As we have seen all over the world, technological development does enhance people’s lives; it makes life more convenient. But at the same time technology has destroyed and impoverished people’s lives, creating boredom and impoverishment to the interior person.
The mystery of beauty should be the union of outward form and inner, mysterious radiance and should be guarded against all false impressions of beauty that springs from an impoverished soul. Without a deep sense of aestheticism, natural and eternal beauty would be substituted for temporal and superficial beauty. Without this basic education in beauty, ugliness will be endemic.
Aesthetic sensitivity and the enrichment of the interior person would lead to a healthy self-esteem. It will remove the bus kanaka syndrome. It will overcome laziness and will help people to do something to beautify themselves. They will clean their houses, weed their gardens, keep their coffee gardens clean, repair their roads and beautify their villages.
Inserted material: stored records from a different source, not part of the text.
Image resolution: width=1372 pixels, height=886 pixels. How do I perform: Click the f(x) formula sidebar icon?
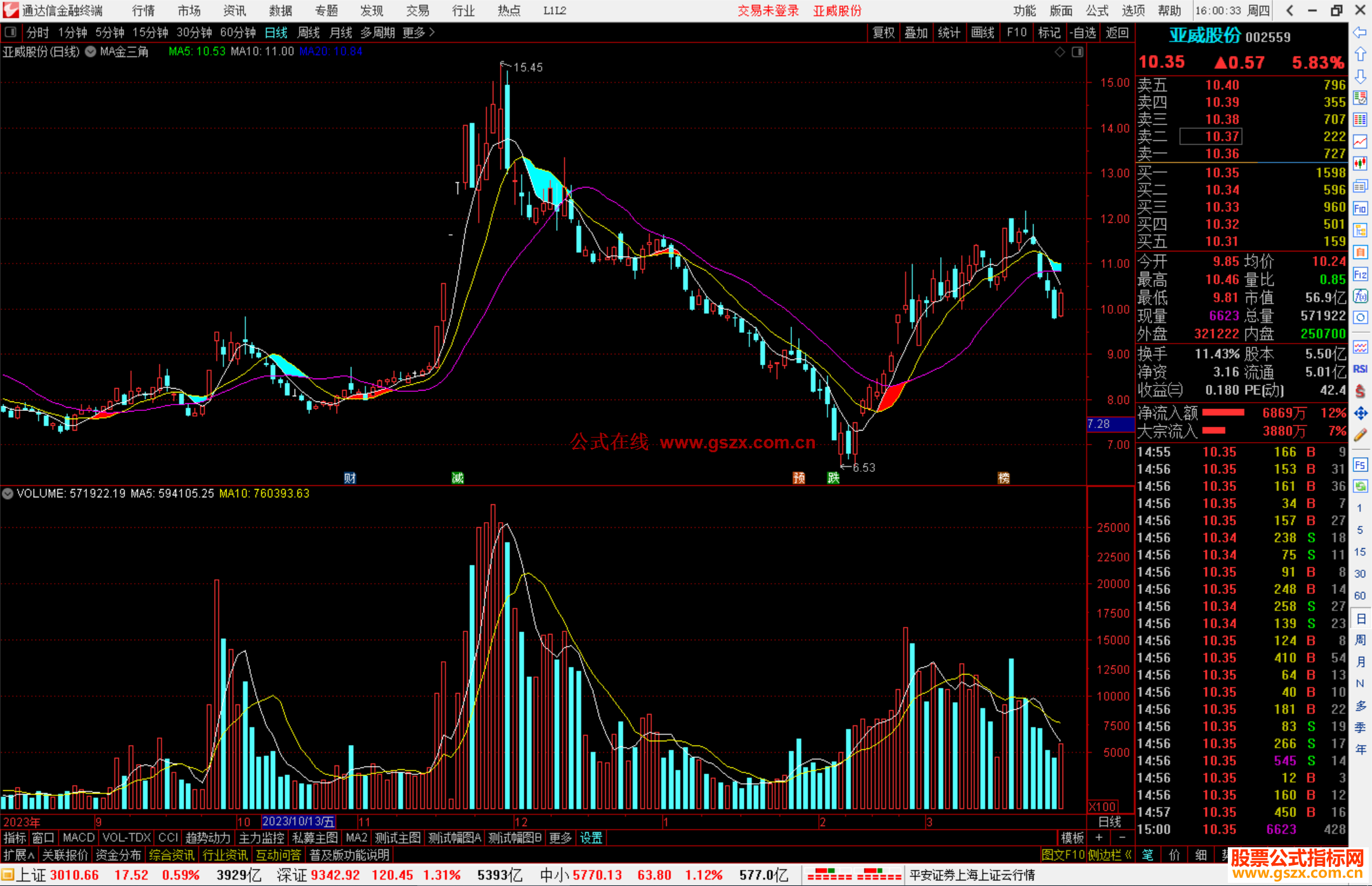tap(1360, 296)
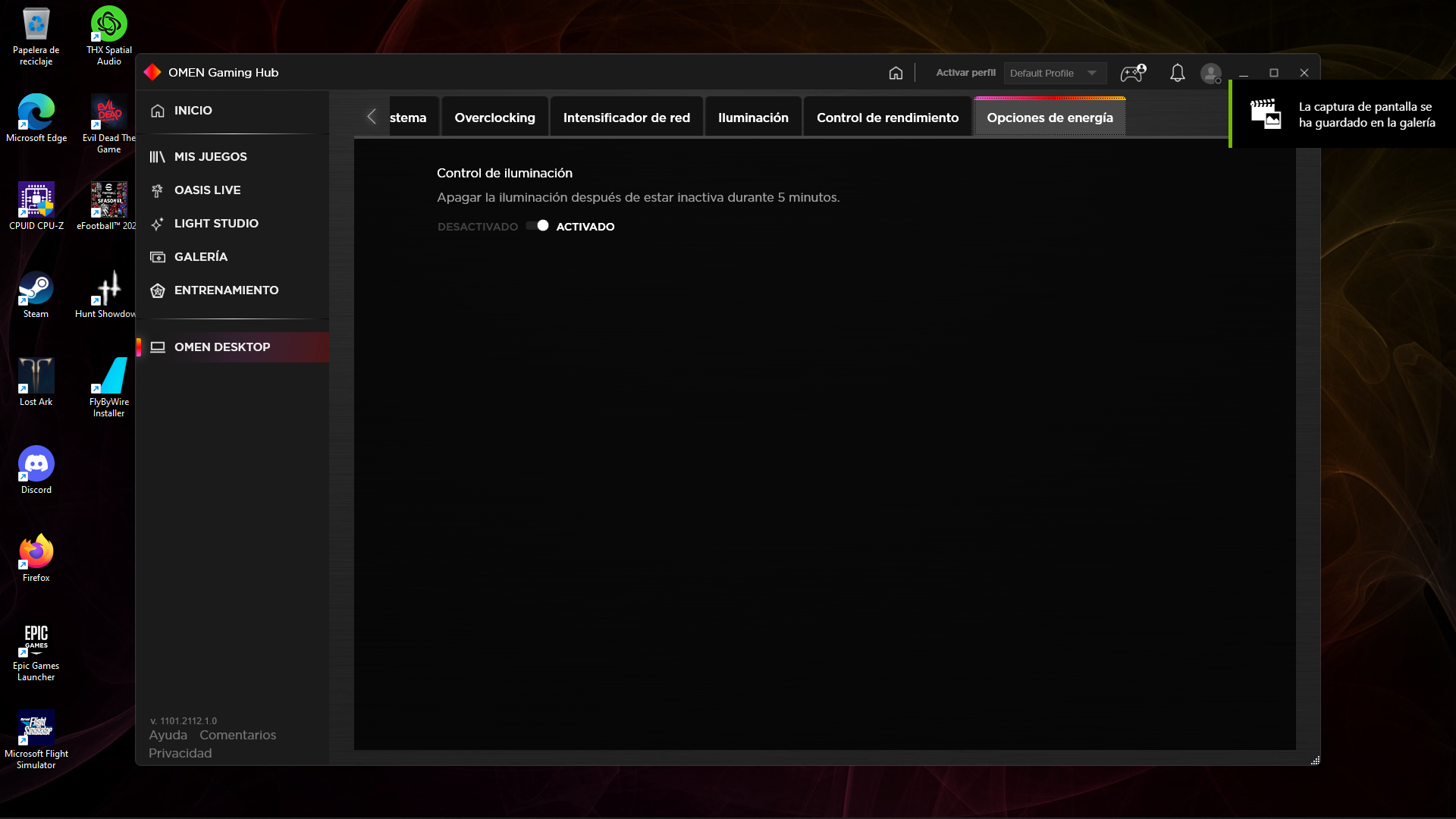Go to Light Studio section
Viewport: 1456px width, 819px height.
tap(215, 223)
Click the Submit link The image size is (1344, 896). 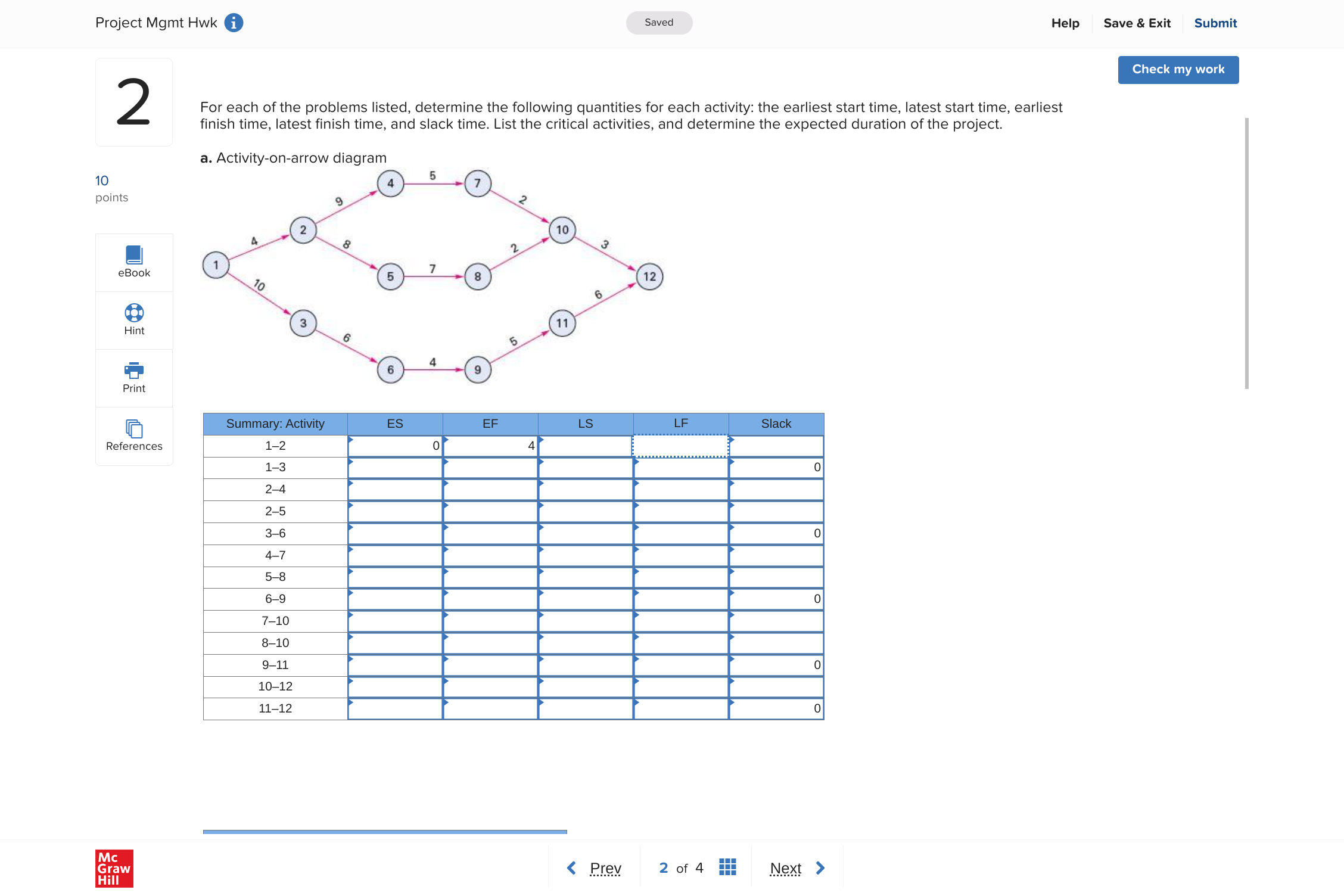pyautogui.click(x=1215, y=23)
It will enhance the idea of hygiene and health, in which toilets are kept clean, plates and cups are washed regularly, new clothes are bought, and money would be well used to enhance the living conditions.
With the development of aesthetic sensitivity, some activities would necessarily cease, such as abuse of alcohol and marijuana, laziness, vandalism of public property and exploitation of the physical environment.
Aesthetic sensitivity guards exploitation in development and directs the way for true development.
A day will come when our people will develop aesthetic sensitivity. It will be the time when this country will be on the true track for development. Governments wishing to develop Papua New Guinea would have to undertake an extensive educational programme in aesthetic sensitivity.